我现在要按Gene分组，按expr降序排序，然后将数据帧向下过滤到每个Gene组的expr值底部10%的行（第10个百分位）。因此，我执行以下操作：

1）按表达式降序排序（成功）

p4p5_sort= p4p5_merge.sort_values(['expr', 'Gene'],
           ascending=[False, True]).reset_index(drop=True)

2）按基因分组，筛选表达/基因的10%（失败）

p4p5_bottom10  = (p4p5_sort[p4p5_sort.groupby('Gene')['expr'].
                 apply(lambda x: x < x.quantile(0.1))])

第1步的工作原理应该是这样的，但当我运行第2步时，我只得到以下响应：

sys:1: DtypeWarning: Columns (15,16,22,36,37,38,39) have mixed types.
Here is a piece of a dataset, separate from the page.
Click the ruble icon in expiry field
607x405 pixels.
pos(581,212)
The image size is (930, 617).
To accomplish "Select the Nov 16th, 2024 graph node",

Specify dtype option on import or set low_memory=False.
Empty DataFrame
Columns: [SampleID, expr, Gene, Period, tag, Consequence]
Index: []

如果有帮助的话，我要做的就是：

p4p5_bottom10 <- p4p5_merge %>% select(Gene, expr, SampleID, Period) %>%
    group_by(Gene) %>% 
    arrange(Gene, desc(expr)) %>%
    filter(expr < quantile(expr, 0.1))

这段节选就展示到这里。